Comments on trade data in March: export growth remained resilient and import growth turned negative

Event: according to the statistics of the General Administration of customs, priced in RMB, China's exports increased by 12.9% year-on-year in March 2022, imports decreased by 1.7% year-on-year, and the trade surplus in March was 300.58 billion yuan. In dollar terms, China's exports increased by 14.7% year-on-year in March, while imports decreased by 0.1% year-on-year. The trade surplus in March was US $47.38 billion.

Export growth rose sharply in March and continued to remain resilient. Denominated in RMB, the total export value in March was 175354 billion yuan, a year-on-year increase of 12.9%, an increase of 8.8 percentage points compared with February. The re outbreak of the epidemic in China, Limited Logistics and other negative factors did not significantly drag down exports, and the export growth rate continued to maintain a high growth. On the demand side, JPMorgan's global manufacturing PMI recorded 53% in March, a decrease of 0.6 percentage points from February, the lowest since September 2020, but it has been on the boom and bust line for 21 consecutive months, and the global economic recovery has a marginal slowdown trend. However, compared with history, the overall prosperity is still high, China's supply advantage has laid the export toughness, and China's export substitution logic is still. In terms of major export categories, from January to March, the cumulative export amount of China's export of mechanical and electrical products increased by 9.8% year-on-year, including rapid growth in automobile (83.4%) and integrated circuit (20.8%); Labor intensive products such as shoes and boots (20.4%), bags and similar containers (24.0%) performed well. In addition, from January to March, the cumulative export amount of rare earth, unwrought aluminum and aluminum products increased by 74.6% and 61.5% year-on-year.

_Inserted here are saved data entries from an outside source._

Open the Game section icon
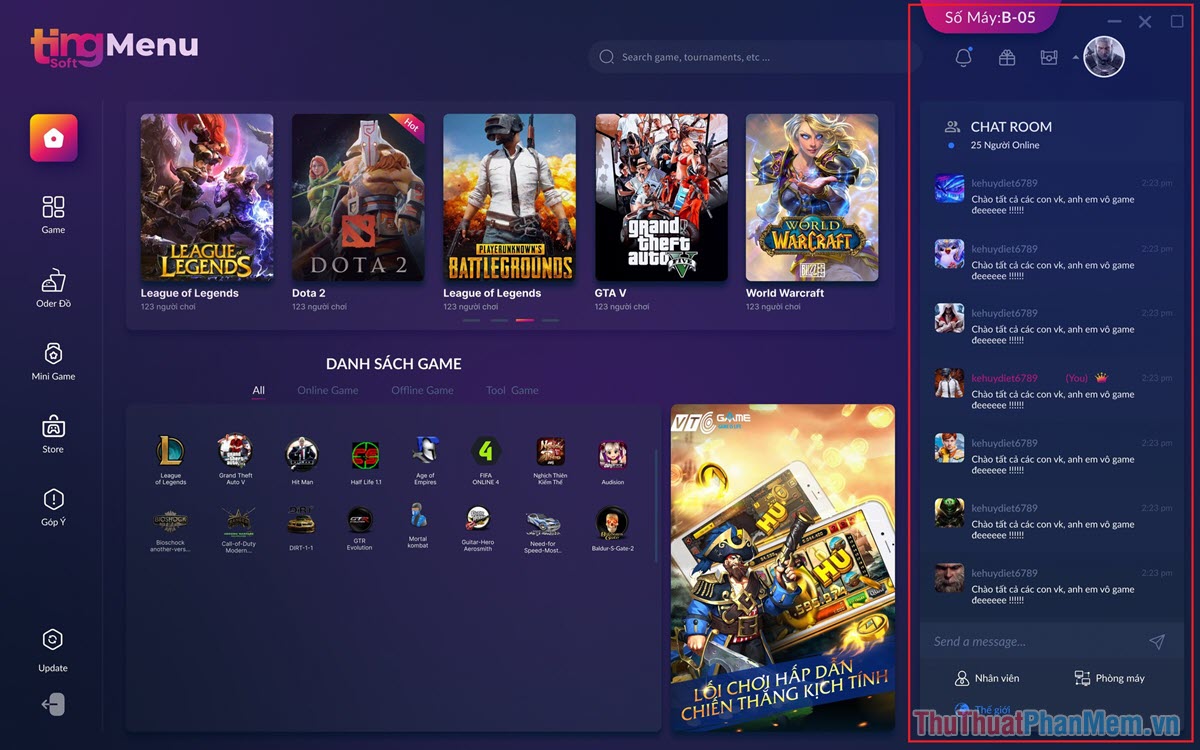Viewport: 1200px width, 750px height. pos(52,208)
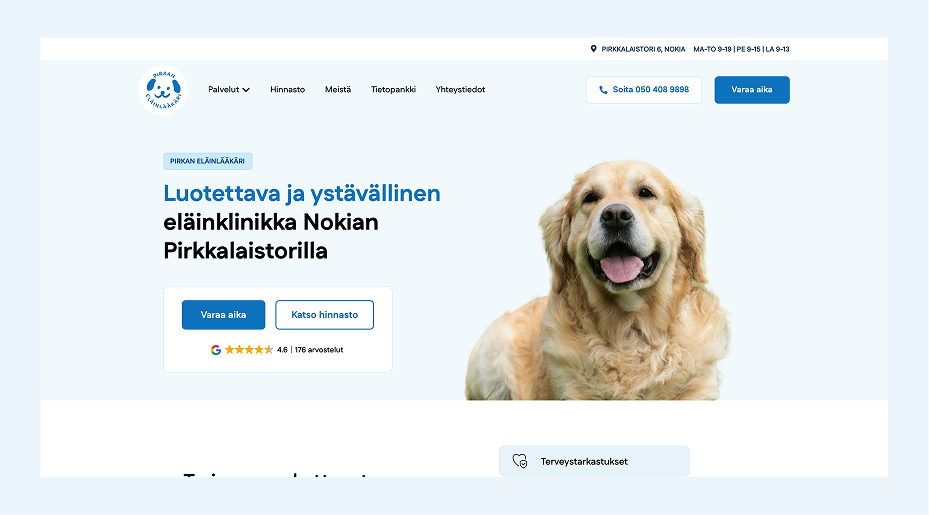
Task: Open the 176 arvostelut reviews link
Action: [319, 350]
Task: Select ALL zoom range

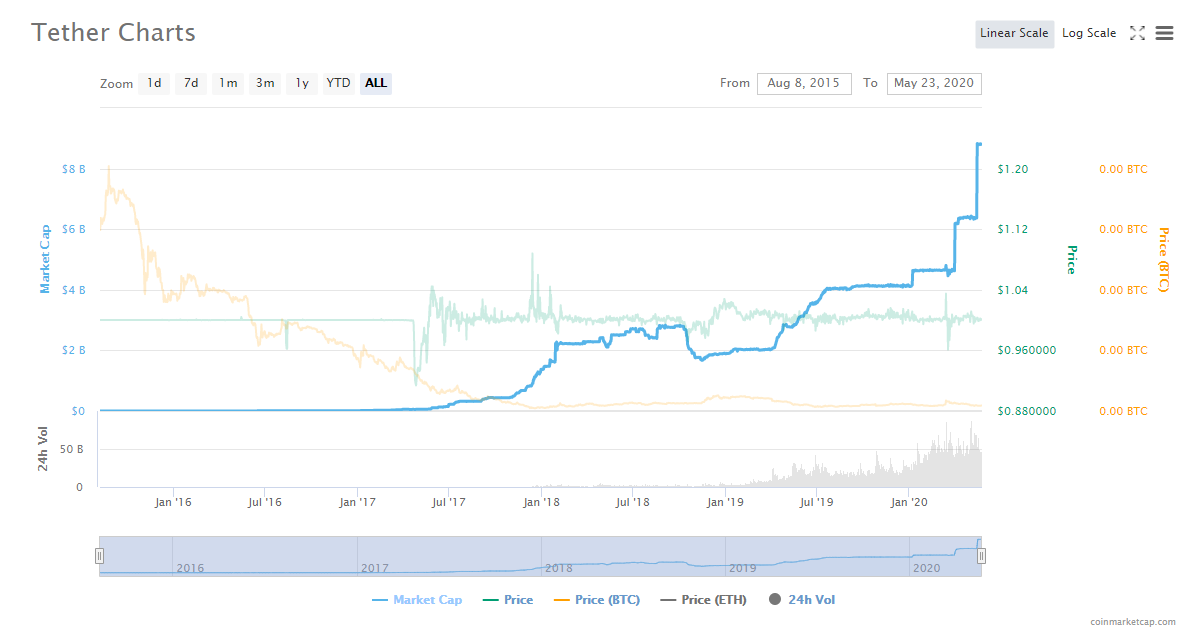Action: [376, 83]
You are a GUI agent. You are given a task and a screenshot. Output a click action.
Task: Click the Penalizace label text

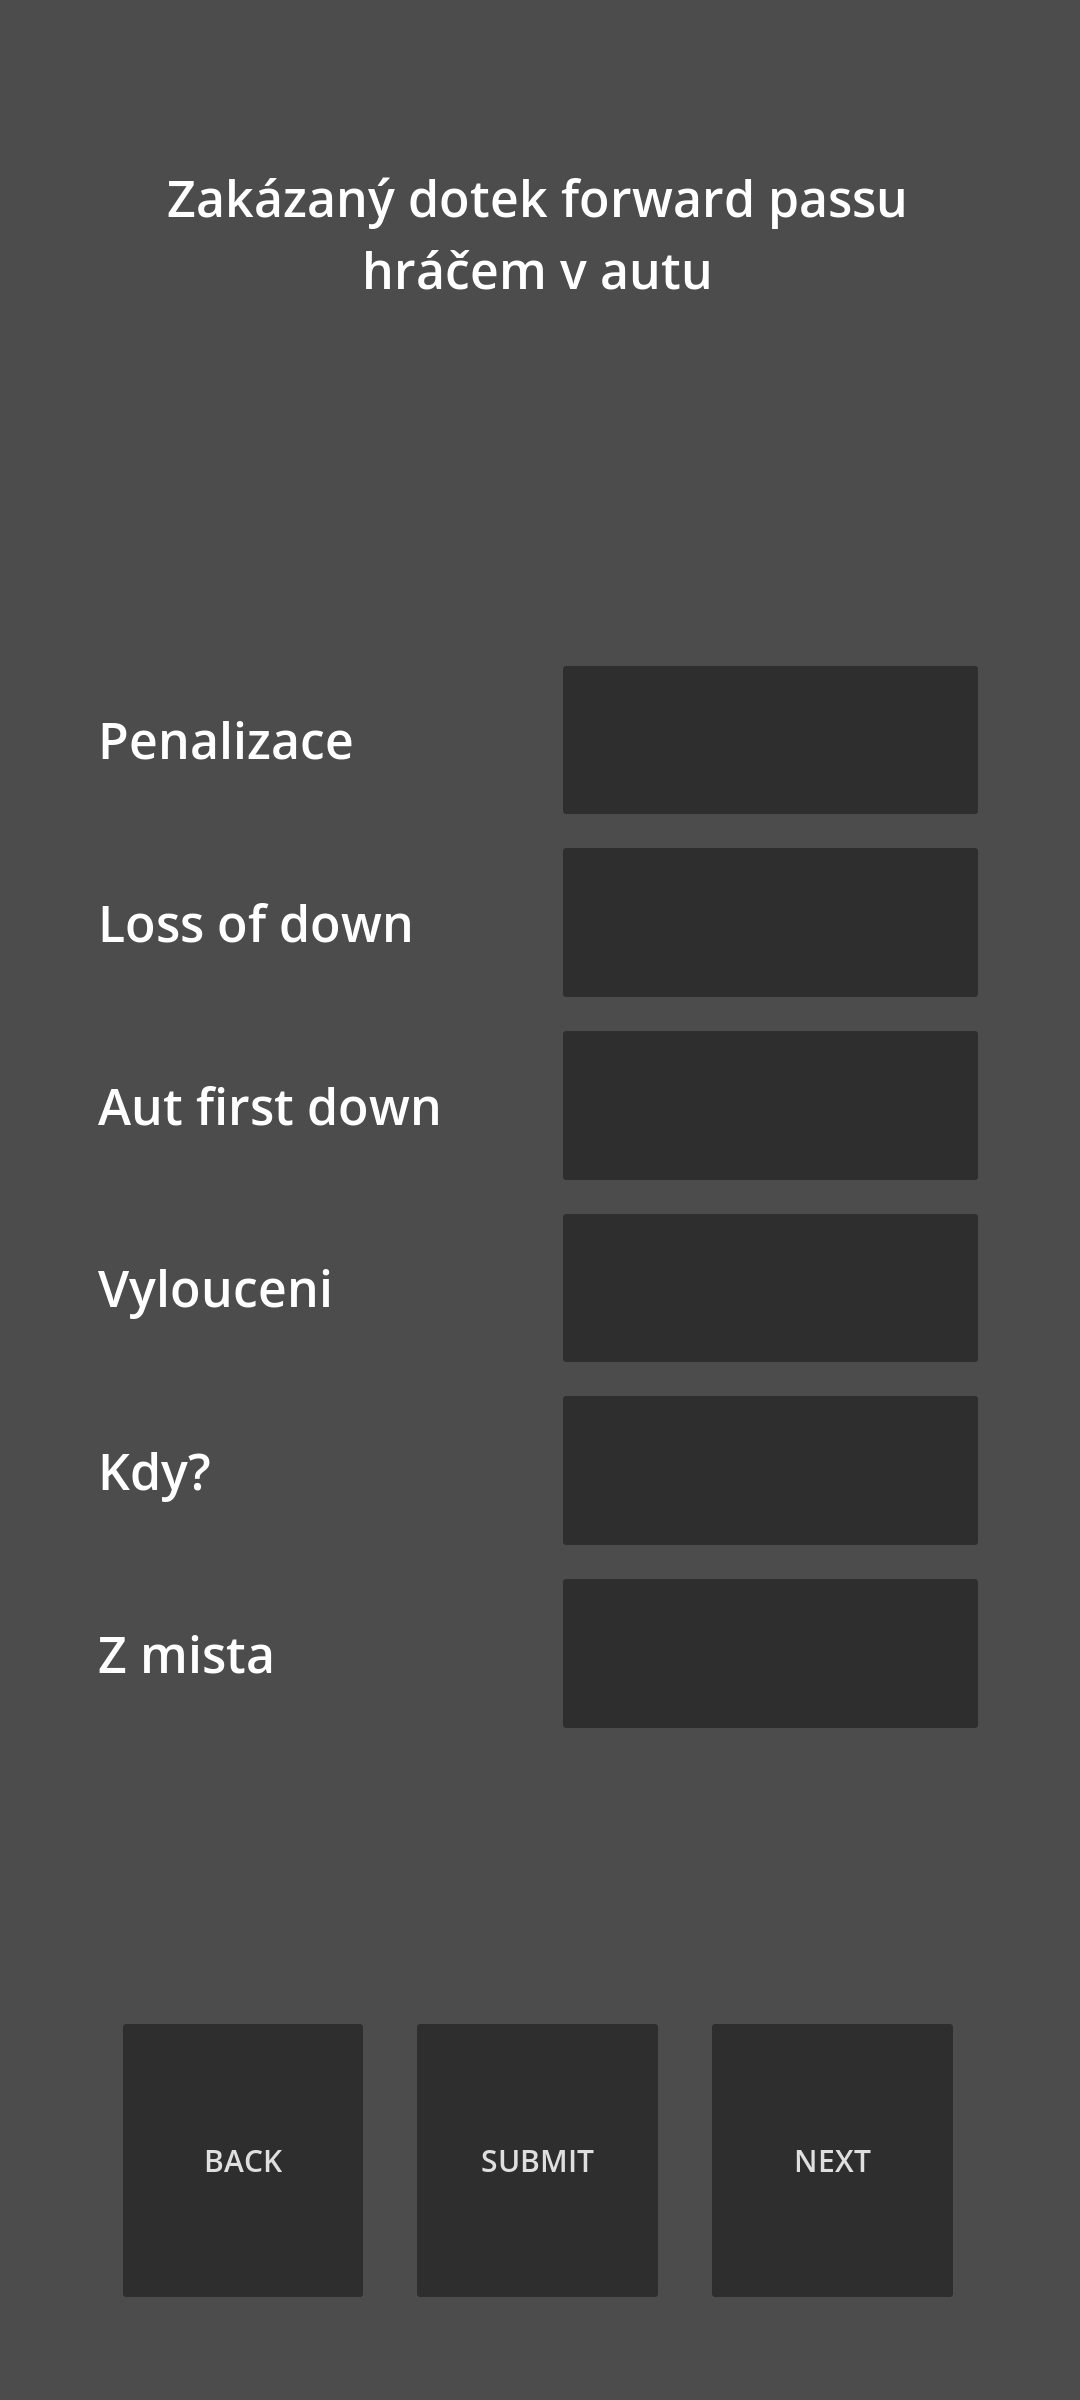point(226,741)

In March, import growth turned negative and domestic demand slowed down. Priced in RMB, China's total imports in March were 145295 billion yuan, a year-on-year decrease of 1.7%, down 10.0 percentage points from February. In March, the PMI indexes of manufacturing and service industries recorded 49.5% and 46.7% respectively, both falling to the boom and bust line. The import growth rate turned negative year-on-year, or the epidemic occurred in many places, resulting in the temporary production reduction and shutdown of some enterprises in some areas, which affected the normal production and operation of upstream and downstream related enterprises, and restrained the residents' willingness to consume. The problem of insufficient demand in China was further highlighted. From the perspective of main import categories, the import amount of Shenzhen Agricultural Products Group Co.Ltd(000061) category in the first three months decreased significantly year-on-year, of which meat (including offal) and edible vegetable oil decreased by 24.9% and 43.3% respectively. Geopolitics and other factors pushed up international commodity prices, with coal and lignite (66.3%), natural gas (65.3%) and refined oil (43.9%) increasing significantly year-on-year.

From January to March, the import and export to the four major trading partners continued to grow year-on-year. Priced in RMB, from January to March, China's exports to the EU, the United States, ASEAN and Japan increased by 21%, 14.3%, 10.0% and 6.1% respectively year-on-year, and the year-on-year growth rate remained stable. Overall, China's exports to major economies remained stable from January to March. Denominated in RMB, the trade surplus in March was 300.58 billion yuan, up from the previous month. At the same time, it was the highest value in the same period in history, and the foreign trade situation was better.

Overall, export growth remained resilient in March, and import growth turned negative year-on-year. In terms of exports, in March, in the face of negative factors such as the re outbreak of China's epidemic and limited logistics, the export growth rate continued to maintain resilience. In terms of import, the current epidemic has a great impact on the production and operation of enterprises and the recovery of residents' consumption. In March, the year-on-year growth rate of import turned negative, and domestic demand was relatively weak. Looking forward to April, in terms of exports, although the Federal Reserve accelerates the process of raising interest rates, it may disturb the global capital flow. However, due to the continuity of China's monetary policy and strong exports in the past two years, the RMB exchange rate bucked the trend and was particularly stable. At the same time, the national standing committee meeting on April 13 mentioned to further strengthen policy support such as export tax rebate to promote the stable development of foreign trade. In addition, the State Council, the national development and Reform Commission and other relevant departments also said that they would open up the blocking points and breakpoints of logistics transportation and distribution as soon as possible, fully ensure the smooth transportation of freight logistics, especially important production and living materials, maintain the stability of the industrial chain and supply chain, and further boost the export boom. In terms of import, as the epidemic situation is gradually controlled and the steady growth policy continues to increase, the policy increases support for industries seriously affected by the epidemic, small, medium-sized and micro enterprises and individual industrial and commercial households, and the year-on-year growth rate of import is expected to increase.

Risk tip: the upside down of interest rate spread between China and the United States leads to capital outflow; The epidemic situation in China has repeatedly made it more difficult to stabilize economic growth.